The world consisted of three colours: white, gray, and the gold of birch leaves.


Vålåstugorna to Lunndörren, 16 km.

This is what I woke up to this morning. Snow everywhere. And although you can’t see it in the photo, there is more snow coming, and it is accompanied by a fierce wind. Knud is apparently staying here a bit longer.

The hut host came in with the weather report: continuing storm winds from the west and more snow all day. My planned route would take me straight west, heading straight into the teeth of that wind, plodding through deepening snow. At best this would be a very unpleasant hike; at worst it could be deadly since I have no winter safety gear with me.

Nope. I’m not going to fight this weather. If the wind is from the west, then I’ll head east, and my plans can go… wherever abandoned plans go. Not only will I have the wind at my back this way, I’ll also be heading down rather than up and get some shelter from the forest.

Whenever I got out of the forest, though, the full force of the wind hit me again. But I had it at my back so it mostly didn’t bother me, as long as I kept moving. (Glad I packed my warm gloves and buff and fleece hat.) It snowed much of the time but I was just below the snow line and heading even further down as time passed, so the path remained clear and easy to walk.

Stopping wasn’t pleasant. My lunch break was brief and took place when I came across the one and only rock along this day’s route that was large enough for me to crouch behind. I wasn’t the first one to crouch there; the moss on the ground on the eastern side of the rock had been worn down by many hikers.


This side of the park is criss-crossed by rivers.
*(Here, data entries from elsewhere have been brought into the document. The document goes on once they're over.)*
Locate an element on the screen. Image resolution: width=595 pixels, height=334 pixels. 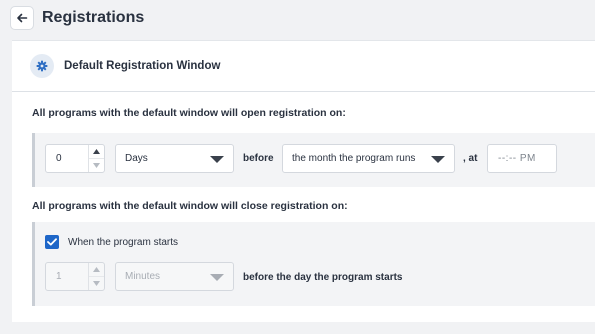
close-quantity-value: 1 is located at coordinates (59, 276). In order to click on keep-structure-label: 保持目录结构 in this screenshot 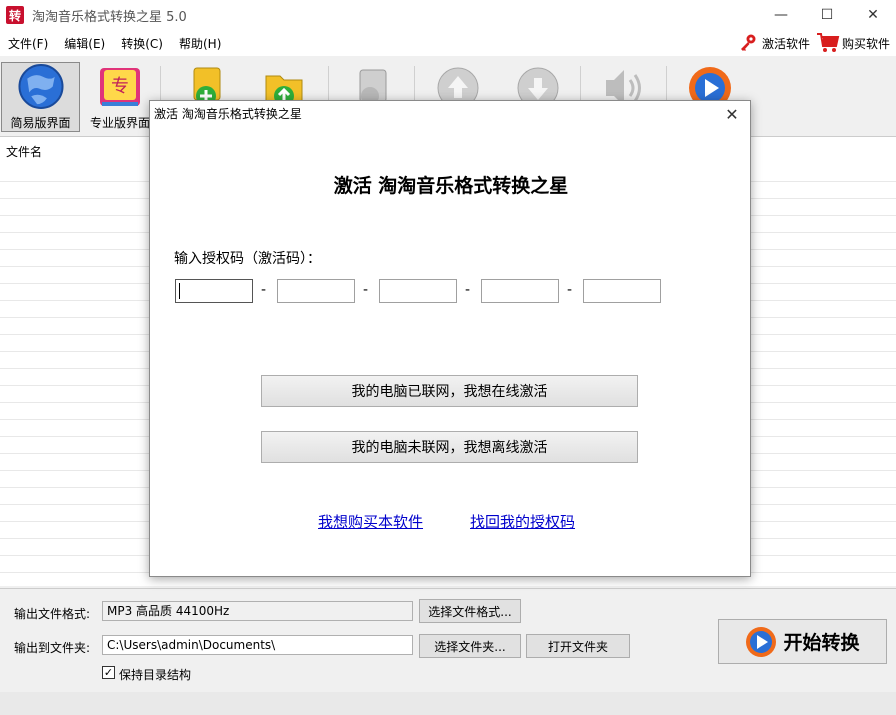, I will do `click(155, 674)`.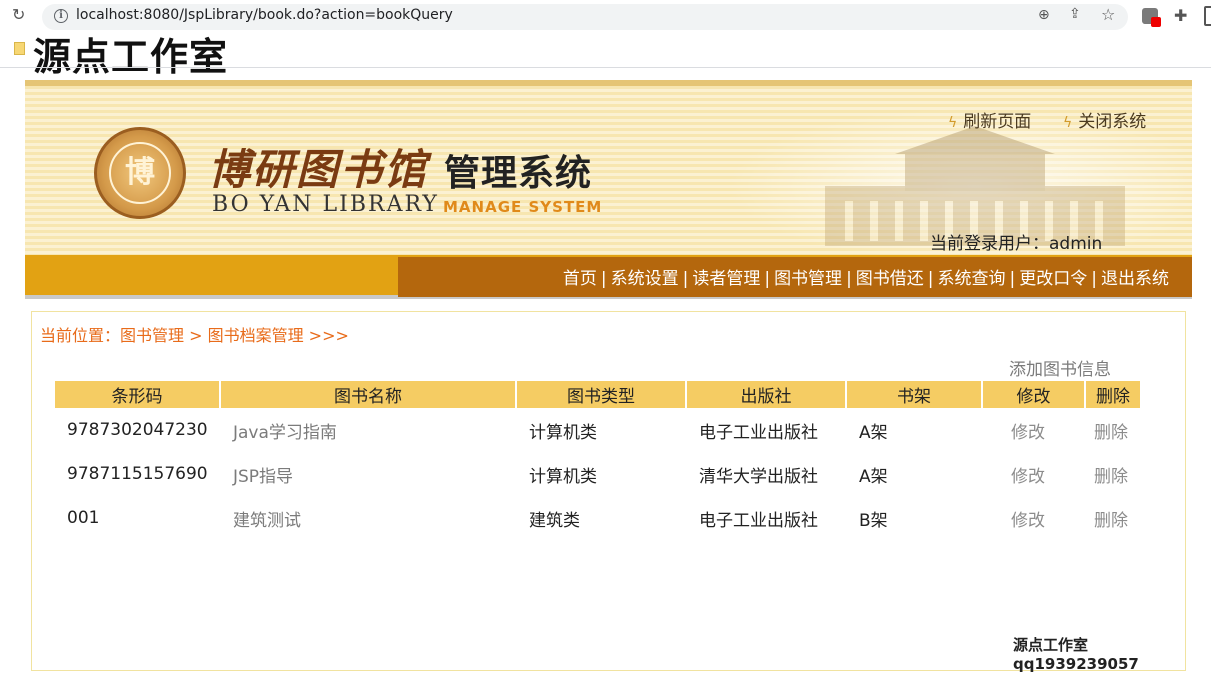  I want to click on nav-reader-management: 读者管理, so click(726, 279).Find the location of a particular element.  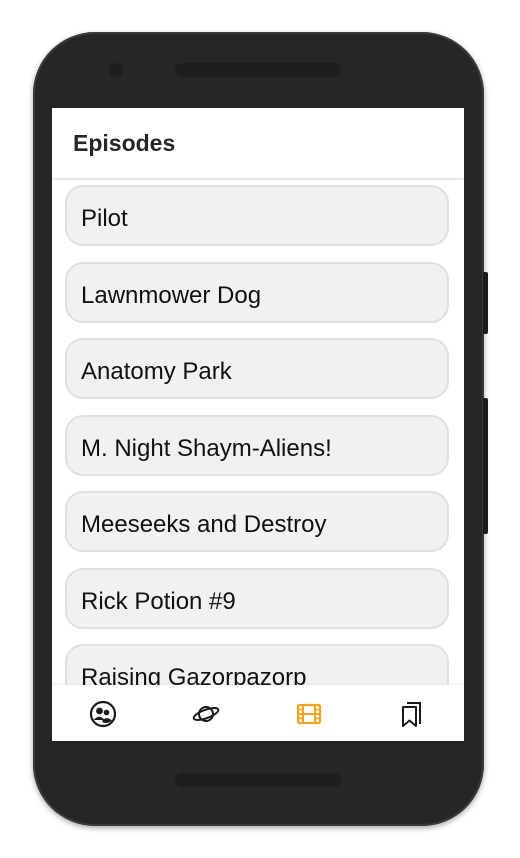

front-camera is located at coordinates (116, 70).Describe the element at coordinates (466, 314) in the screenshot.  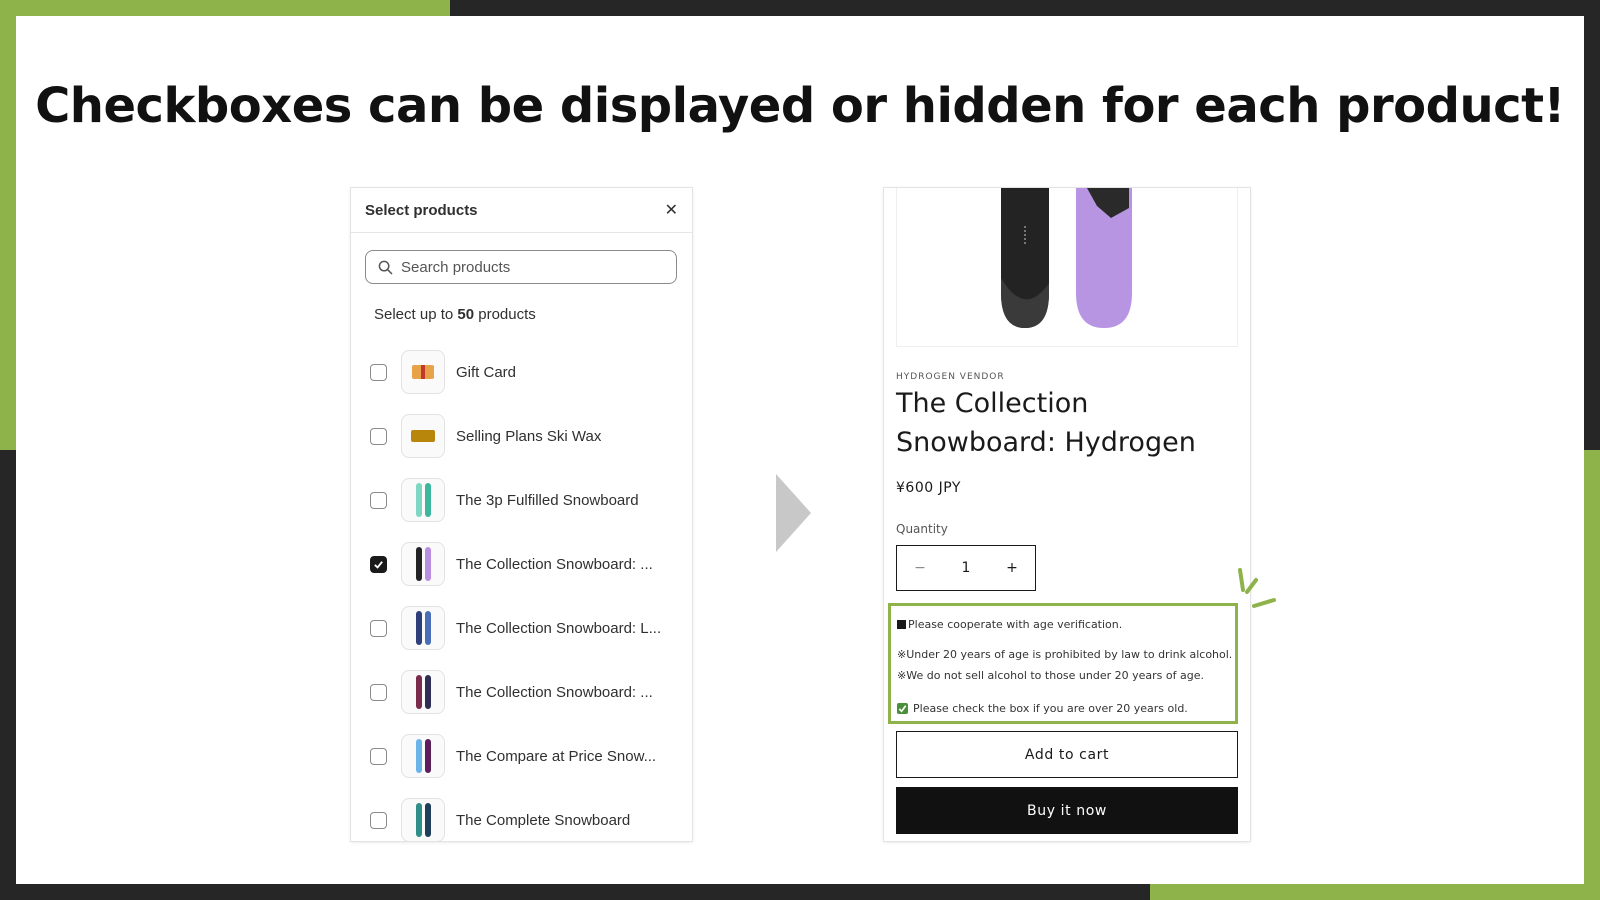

The bigger ones have bridges. The smaller one I first thought I’d have to wade across, but then I found an almost-bridge of fallen trees so I crossed with dry feet after all.


I arrived at the hut at Lunndörren with plenty of daylight to spare. The hut was beautifully situated on the shore of a little lake. Once I’d gotten warm and had a meal, and spotted a break in the snow, I took a photo walk around the lake.


Day 1 of a four-day circular hike in Jämtland. I’m starting out from Vålådalen like last year, heading to Vålåstugorna and then to Gåsen, Stensdalen and finally back to Vålådalen. Half of my route overlaps with last year’s, but then instead of heading further west after Gåsen I’ll turn back north and stick to the quieter eastern part of the national park, away from the “Jämtland triangle”.

The weather forecast for today promised storm-strength winds from the west, from Knud the Norwegian storm. At Vålådalen there were no signs of the storm; cloudy and just a bit windier than most days, maybe.

The autumn colours are really at their peak this time. Just two weeks later than last year, and what a difference it makes!


When the trail left the forest and got up onto the plateau, Knud was waiting for me. The wind was so hard that I was nearly blown off my feet at times. Mostly I could see the worst gusts coming and braced in time, but at one point I turned towards the east to take a photo and the wind hit me from behind with no warning and actually blew me off balance. For my next photo I hooked my arm around a signpost to stay upright.


There’s no real shelter to be found up on that plateau. My breaks were brief, huddled in the lee of some little hump of grass. Guess I won’t be taking any macro photos this year.

But in the photos it all looks quiet and peaceful.



I left a spot for this day when I was badly behind with my photos and giving up on catching up… and now that I am actually catching up, I find that I have no photo from this day.

Today I packed for a four-day hike in Jämtland. I hiked there last year at around the same time of the year. This year I hadn’t planned for a hike. But then I heard a friend talking about their hike plans and the desire to get out there struck me hard, and so I quickly found a free weekend in my calendar and booked train tickets.

Because of my lack of advance planning, there will be no home-made dried veggies this year. But apart from train tickets and food, preparing for a hike doesn’t require much more than a few return trips to the basement.